TASK INSTRUCTIONS: An exact transcription of the data below is needed.

BEGIN RECORD EXCERPTS

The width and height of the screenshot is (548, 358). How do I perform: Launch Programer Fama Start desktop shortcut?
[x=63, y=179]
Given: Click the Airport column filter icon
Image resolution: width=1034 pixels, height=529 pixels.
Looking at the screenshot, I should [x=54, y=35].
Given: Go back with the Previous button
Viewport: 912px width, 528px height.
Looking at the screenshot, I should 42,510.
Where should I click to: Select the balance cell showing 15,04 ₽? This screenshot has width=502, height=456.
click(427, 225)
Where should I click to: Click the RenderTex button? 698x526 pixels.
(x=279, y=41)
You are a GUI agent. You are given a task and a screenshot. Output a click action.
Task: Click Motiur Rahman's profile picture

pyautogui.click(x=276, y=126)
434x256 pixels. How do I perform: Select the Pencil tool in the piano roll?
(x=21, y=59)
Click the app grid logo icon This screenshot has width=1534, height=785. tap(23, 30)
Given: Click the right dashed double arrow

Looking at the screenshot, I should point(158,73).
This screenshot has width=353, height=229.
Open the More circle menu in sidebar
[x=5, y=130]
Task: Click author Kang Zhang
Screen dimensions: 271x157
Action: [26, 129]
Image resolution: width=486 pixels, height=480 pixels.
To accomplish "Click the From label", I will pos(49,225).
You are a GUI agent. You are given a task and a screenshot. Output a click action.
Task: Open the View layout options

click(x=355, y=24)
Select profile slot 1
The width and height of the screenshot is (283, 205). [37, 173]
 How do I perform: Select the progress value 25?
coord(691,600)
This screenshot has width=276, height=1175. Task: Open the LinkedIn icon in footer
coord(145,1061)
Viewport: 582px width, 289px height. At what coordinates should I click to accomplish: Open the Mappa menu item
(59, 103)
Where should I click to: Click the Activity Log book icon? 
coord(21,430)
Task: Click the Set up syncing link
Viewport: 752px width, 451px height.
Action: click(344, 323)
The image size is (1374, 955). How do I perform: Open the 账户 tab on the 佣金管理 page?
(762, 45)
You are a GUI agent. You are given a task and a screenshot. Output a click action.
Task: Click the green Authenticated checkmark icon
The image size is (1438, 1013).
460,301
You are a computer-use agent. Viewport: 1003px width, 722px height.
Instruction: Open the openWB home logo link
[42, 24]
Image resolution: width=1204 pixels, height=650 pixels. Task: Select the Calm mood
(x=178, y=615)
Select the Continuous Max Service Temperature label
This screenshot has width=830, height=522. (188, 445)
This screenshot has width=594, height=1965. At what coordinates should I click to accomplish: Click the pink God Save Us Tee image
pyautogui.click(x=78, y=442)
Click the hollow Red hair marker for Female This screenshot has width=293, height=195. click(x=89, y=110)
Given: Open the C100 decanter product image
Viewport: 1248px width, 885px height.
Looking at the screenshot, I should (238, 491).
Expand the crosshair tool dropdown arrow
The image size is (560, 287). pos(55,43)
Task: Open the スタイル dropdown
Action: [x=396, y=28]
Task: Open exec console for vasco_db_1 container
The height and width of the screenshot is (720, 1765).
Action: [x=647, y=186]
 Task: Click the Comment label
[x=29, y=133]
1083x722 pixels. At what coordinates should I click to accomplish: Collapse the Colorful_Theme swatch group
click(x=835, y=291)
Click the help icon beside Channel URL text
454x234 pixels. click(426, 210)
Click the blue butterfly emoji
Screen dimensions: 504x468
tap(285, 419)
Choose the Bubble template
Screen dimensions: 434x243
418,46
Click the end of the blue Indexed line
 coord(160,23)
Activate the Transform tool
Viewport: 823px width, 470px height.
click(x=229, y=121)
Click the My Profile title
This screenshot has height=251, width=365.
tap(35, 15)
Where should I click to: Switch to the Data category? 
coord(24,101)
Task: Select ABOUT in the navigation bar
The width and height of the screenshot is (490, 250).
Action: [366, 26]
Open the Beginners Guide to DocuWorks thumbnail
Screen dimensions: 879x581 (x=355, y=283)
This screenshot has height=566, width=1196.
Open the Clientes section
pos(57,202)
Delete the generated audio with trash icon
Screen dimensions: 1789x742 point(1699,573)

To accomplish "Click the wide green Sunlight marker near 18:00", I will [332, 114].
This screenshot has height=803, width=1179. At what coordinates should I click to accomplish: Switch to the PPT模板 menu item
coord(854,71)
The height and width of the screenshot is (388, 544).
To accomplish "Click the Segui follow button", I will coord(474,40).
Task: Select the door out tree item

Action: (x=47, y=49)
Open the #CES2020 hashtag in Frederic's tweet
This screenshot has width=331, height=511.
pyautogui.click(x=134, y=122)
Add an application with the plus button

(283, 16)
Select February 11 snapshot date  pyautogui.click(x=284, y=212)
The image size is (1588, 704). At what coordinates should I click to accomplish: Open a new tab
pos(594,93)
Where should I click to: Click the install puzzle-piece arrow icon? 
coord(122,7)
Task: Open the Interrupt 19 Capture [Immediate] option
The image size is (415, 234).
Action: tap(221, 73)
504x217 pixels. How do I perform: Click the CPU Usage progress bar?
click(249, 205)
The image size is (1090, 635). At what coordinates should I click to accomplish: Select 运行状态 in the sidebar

END RECORD EXCERPTS

YOUR RESPONSE:
The width and height of the screenshot is (548, 358). How do I perform: Launch Programer Fama Start desktop shortcut?
[x=63, y=179]
Given: Click the Airport column filter icon
Image resolution: width=1034 pixels, height=529 pixels.
Looking at the screenshot, I should [x=54, y=35].
Given: Go back with the Previous button
Viewport: 912px width, 528px height.
Looking at the screenshot, I should 42,510.
Where should I click to: Select the balance cell showing 15,04 ₽? This screenshot has width=502, height=456.
click(427, 225)
Where should I click to: Click the RenderTex button? 698x526 pixels.
(x=279, y=41)
You are a GUI agent. You are given a task and a screenshot. Output a click action.
Task: Click Motiur Rahman's profile picture

pyautogui.click(x=276, y=126)
434x256 pixels. How do I perform: Select the Pencil tool in the piano roll?
(x=21, y=59)
Click the app grid logo icon This screenshot has width=1534, height=785. tap(23, 30)
Given: Click the right dashed double arrow

Looking at the screenshot, I should point(158,73).
This screenshot has width=353, height=229.
Open the More circle menu in sidebar
[x=5, y=130]
Task: Click author Kang Zhang
Screen dimensions: 271x157
Action: [26, 129]
Image resolution: width=486 pixels, height=480 pixels.
To accomplish "Click the From label", I will pos(49,225).
You are a GUI agent. You are given a task and a screenshot. Output a click action.
Task: Open the View layout options

click(x=355, y=24)
Select profile slot 1
The width and height of the screenshot is (283, 205). [37, 173]
 How do I perform: Select the progress value 25?
coord(691,600)
This screenshot has width=276, height=1175. Task: Open the LinkedIn icon in footer
coord(145,1061)
Viewport: 582px width, 289px height. At what coordinates should I click to accomplish: Open the Mappa menu item
(59, 103)
Where should I click to: Click the Activity Log book icon? 
coord(21,430)
Task: Click the Set up syncing link
Viewport: 752px width, 451px height.
Action: click(344, 323)
The image size is (1374, 955). How do I perform: Open the 账户 tab on the 佣金管理 page?
(762, 45)
You are a GUI agent. You are given a task and a screenshot. Output a click action.
Task: Click the green Authenticated checkmark icon
The image size is (1438, 1013).
460,301
You are a computer-use agent. Viewport: 1003px width, 722px height.
Instruction: Open the openWB home logo link
[42, 24]
Image resolution: width=1204 pixels, height=650 pixels. Task: Select the Calm mood
(x=178, y=615)
Select the Continuous Max Service Temperature label
This screenshot has width=830, height=522. (188, 445)
This screenshot has width=594, height=1965. At what coordinates should I click to accomplish: Click the pink God Save Us Tee image
pyautogui.click(x=78, y=442)
Click the hollow Red hair marker for Female This screenshot has width=293, height=195. click(x=89, y=110)
Given: Open the C100 decanter product image
Viewport: 1248px width, 885px height.
Looking at the screenshot, I should (238, 491).
Expand the crosshair tool dropdown arrow
The image size is (560, 287). pos(55,43)
Task: Open the スタイル dropdown
Action: [x=396, y=28]
Task: Open exec console for vasco_db_1 container
The height and width of the screenshot is (720, 1765).
Action: [x=647, y=186]
 Task: Click the Comment label
[x=29, y=133]
1083x722 pixels. At what coordinates should I click to accomplish: Collapse the Colorful_Theme swatch group
click(x=835, y=291)
Click the help icon beside Channel URL text
454x234 pixels. click(426, 210)
Click the blue butterfly emoji
Screen dimensions: 504x468
tap(285, 419)
Choose the Bubble template
Screen dimensions: 434x243
418,46
Click the end of the blue Indexed line
 coord(160,23)
Activate the Transform tool
Viewport: 823px width, 470px height.
click(x=229, y=121)
Click the My Profile title
This screenshot has height=251, width=365.
tap(35, 15)
Where should I click to: Switch to the Data category? 
coord(24,101)
Task: Select ABOUT in the navigation bar
The width and height of the screenshot is (490, 250).
Action: [366, 26]
Open the Beginners Guide to DocuWorks thumbnail
Screen dimensions: 879x581 (x=355, y=283)
This screenshot has height=566, width=1196.
Open the Clientes section
pos(57,202)
Delete the generated audio with trash icon
Screen dimensions: 1789x742 point(1699,573)

To accomplish "Click the wide green Sunlight marker near 18:00", I will [332, 114].
This screenshot has height=803, width=1179. At what coordinates should I click to accomplish: Switch to the PPT模板 menu item
coord(854,71)
The height and width of the screenshot is (388, 544).
To accomplish "Click the Segui follow button", I will coord(474,40).
Task: Select the door out tree item

Action: (x=47, y=49)
Open the #CES2020 hashtag in Frederic's tweet
This screenshot has width=331, height=511.
pyautogui.click(x=134, y=122)
Add an application with the plus button

(283, 16)
Select February 11 snapshot date  pyautogui.click(x=284, y=212)
The image size is (1588, 704). At what coordinates should I click to accomplish: Open a new tab
pos(594,93)
Where should I click to: Click the install puzzle-piece arrow icon? 
coord(122,7)
Task: Open the Interrupt 19 Capture [Immediate] option
The image size is (415, 234).
Action: tap(221, 73)
504x217 pixels. How do I perform: Click the CPU Usage progress bar?
click(249, 205)
The image size is (1090, 635). At what coordinates should I click to accomplish: Select 运行状态 in the sidebar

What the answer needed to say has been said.